### Data supplied

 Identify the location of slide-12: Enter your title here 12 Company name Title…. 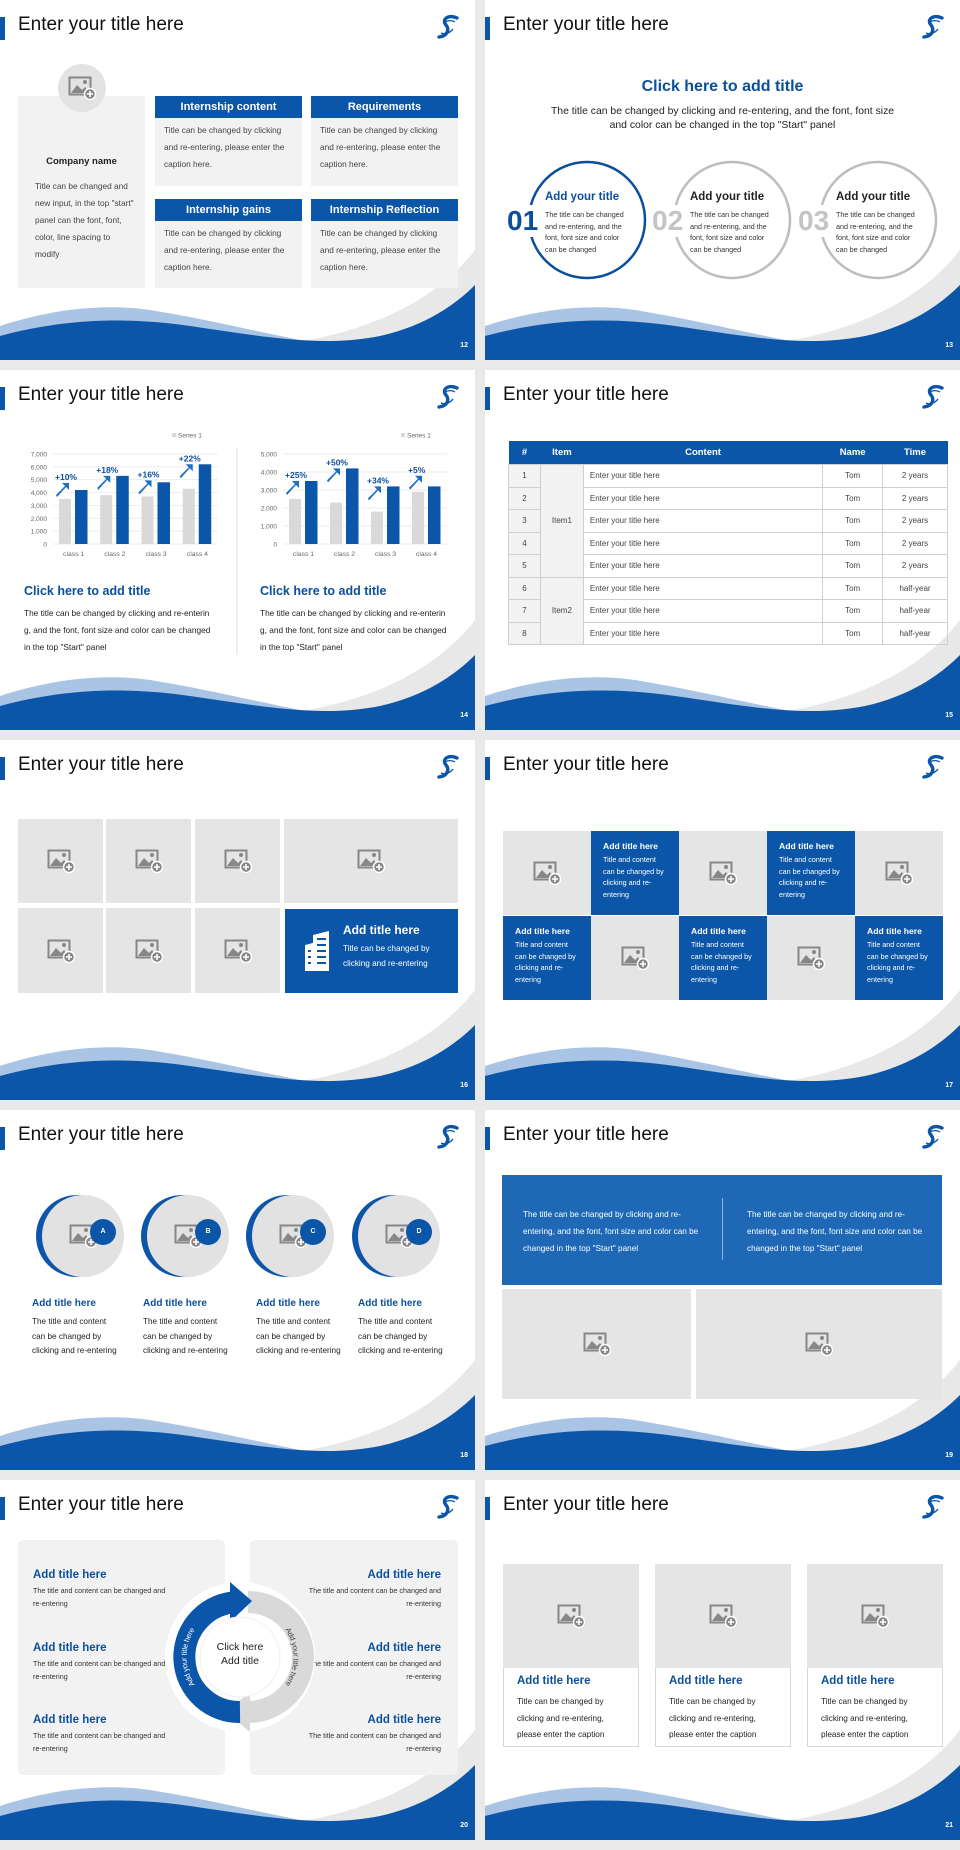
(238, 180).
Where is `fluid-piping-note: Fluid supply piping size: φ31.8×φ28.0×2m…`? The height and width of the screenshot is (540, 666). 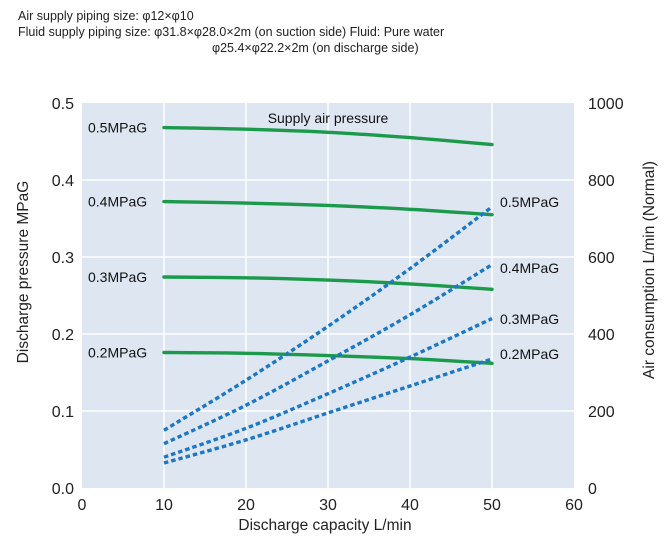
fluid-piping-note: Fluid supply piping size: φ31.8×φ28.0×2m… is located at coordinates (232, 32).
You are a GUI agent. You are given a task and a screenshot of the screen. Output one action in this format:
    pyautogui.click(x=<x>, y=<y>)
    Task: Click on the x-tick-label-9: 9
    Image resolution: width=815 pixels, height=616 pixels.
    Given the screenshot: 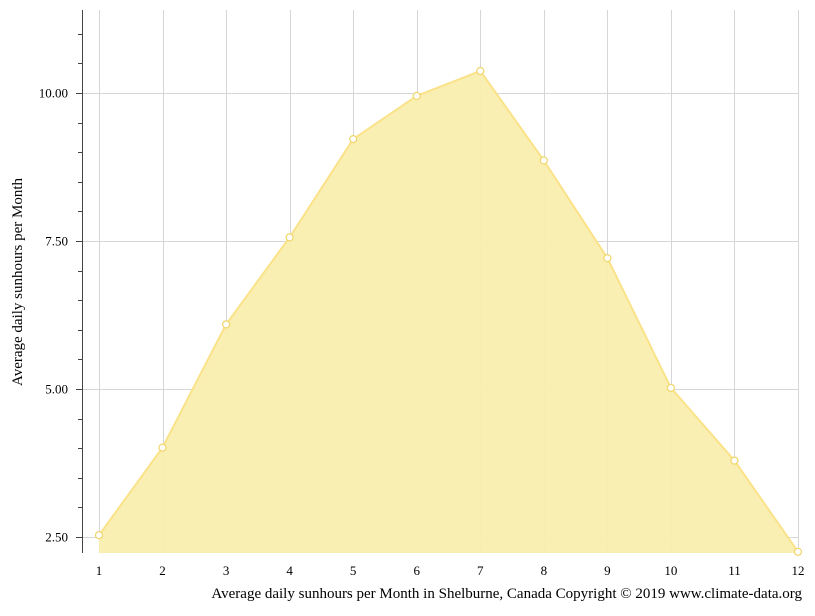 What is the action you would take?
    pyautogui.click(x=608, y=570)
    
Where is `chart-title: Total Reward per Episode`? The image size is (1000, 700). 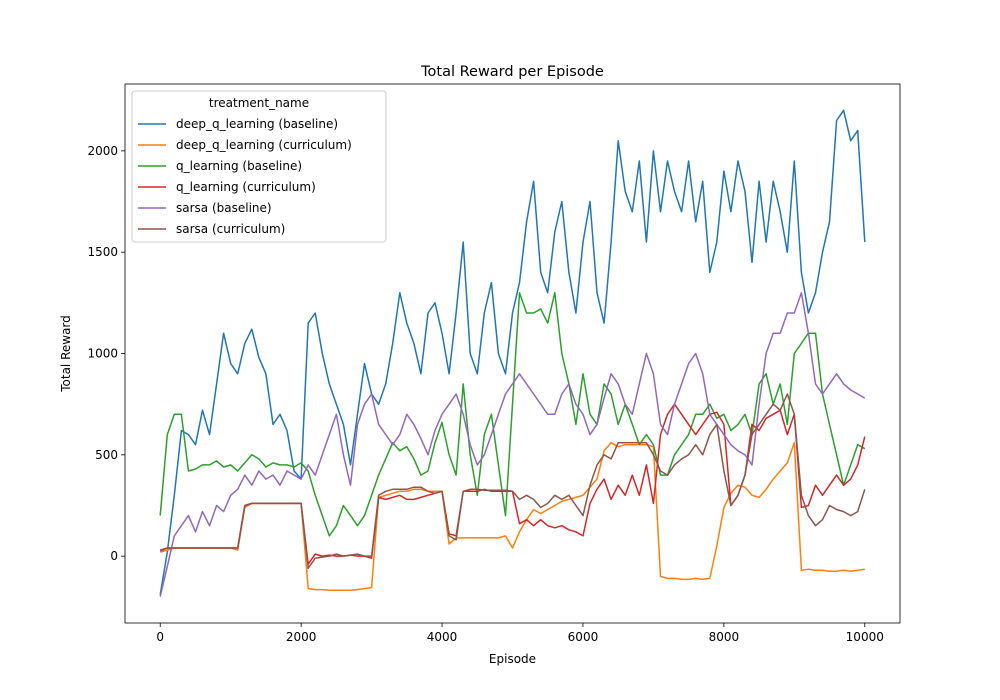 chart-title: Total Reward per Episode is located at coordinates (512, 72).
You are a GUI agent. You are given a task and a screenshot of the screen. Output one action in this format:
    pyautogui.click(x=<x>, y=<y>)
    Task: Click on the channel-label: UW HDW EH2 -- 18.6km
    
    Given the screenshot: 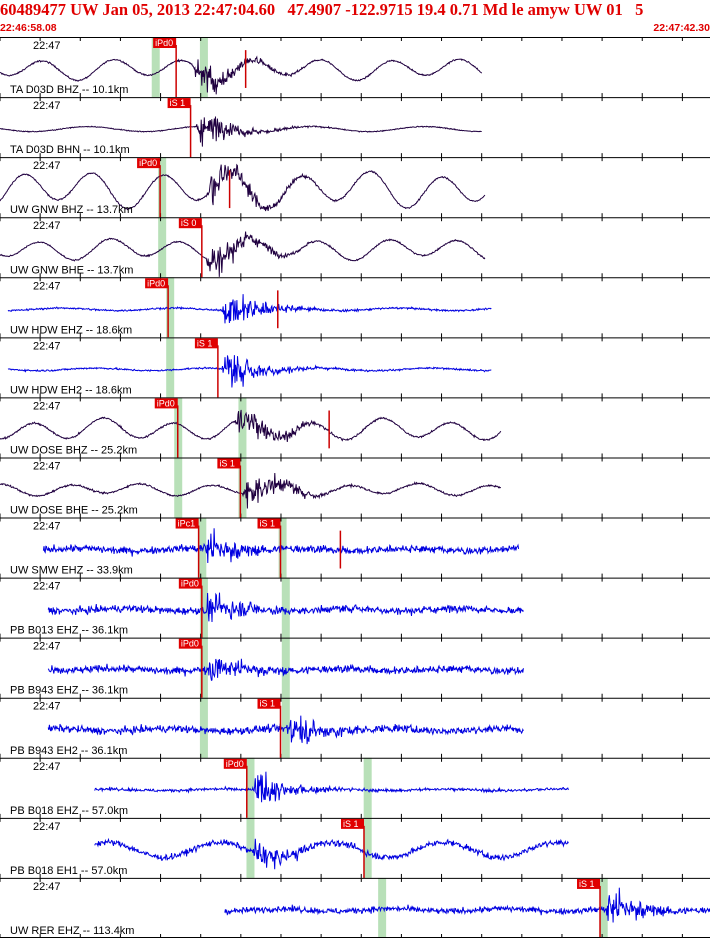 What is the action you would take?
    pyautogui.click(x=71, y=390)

### How to complete this task
Copy out the items word for word, starting from the very beginning and ending with the line that contains "fluid-piping-note: Fluid supply piping size: φ31.8×φ28.0×2m… is", with that line included. Leave the pictures out.

### Exercise output
 Identify the location of slide-12: Enter your title here 12 Company name Title…. 
(238, 180).
Where is `fluid-piping-note: Fluid supply piping size: φ31.8×φ28.0×2m…`? The height and width of the screenshot is (540, 666). 
fluid-piping-note: Fluid supply piping size: φ31.8×φ28.0×2m… is located at coordinates (232, 32).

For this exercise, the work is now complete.